Start of Available data

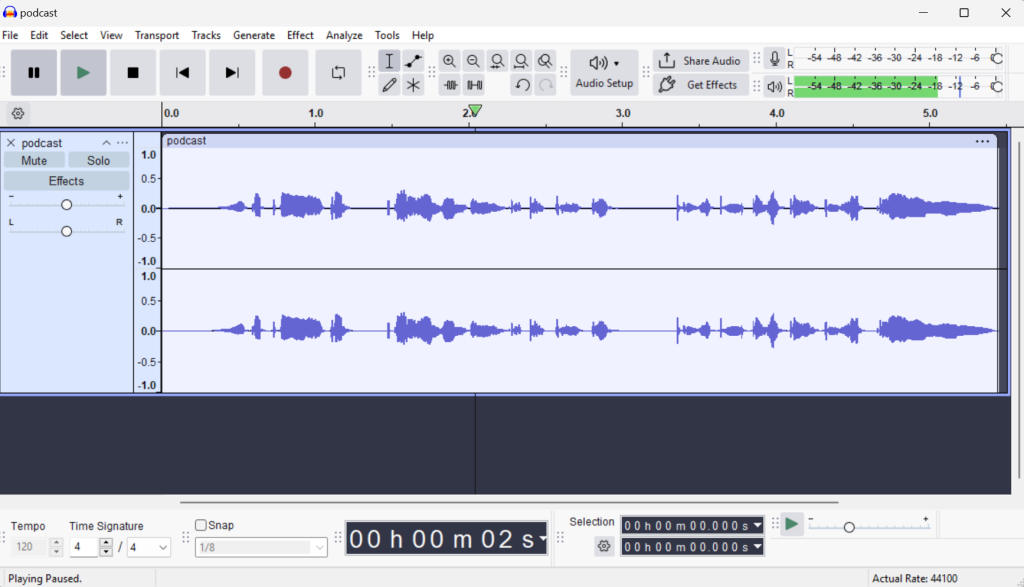Click the Trim audio outside selection icon

point(450,84)
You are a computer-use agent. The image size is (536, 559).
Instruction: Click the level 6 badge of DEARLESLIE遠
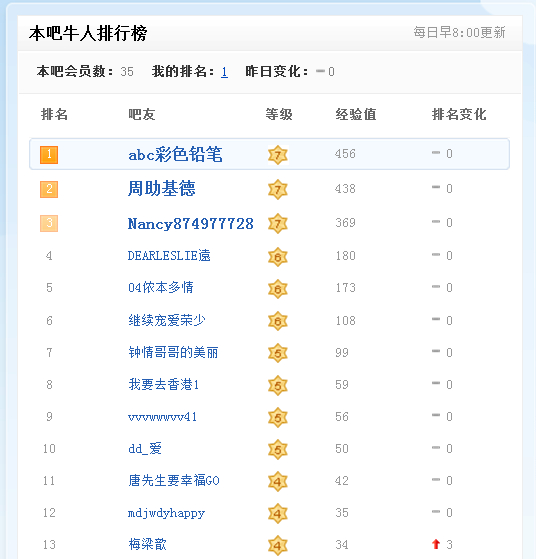[x=278, y=257]
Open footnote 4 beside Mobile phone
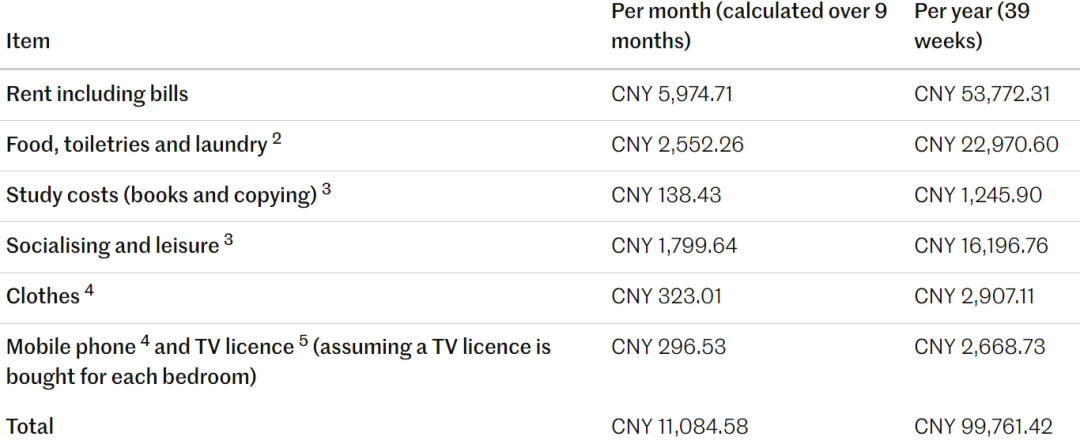 pyautogui.click(x=145, y=342)
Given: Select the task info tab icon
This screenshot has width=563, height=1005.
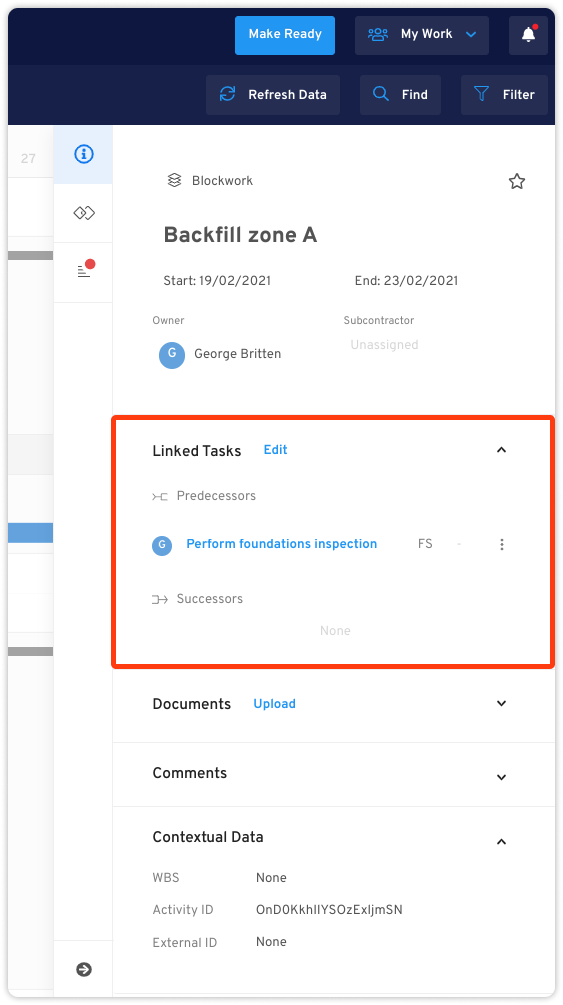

End of Available data

Reproduce precisely the lines of the entries above, from the one containing "Given: Select the task info tab icon" through the final one, both ends included, and omit the pictures.

Given: Select the task info tab icon
This screenshot has width=563, height=1005.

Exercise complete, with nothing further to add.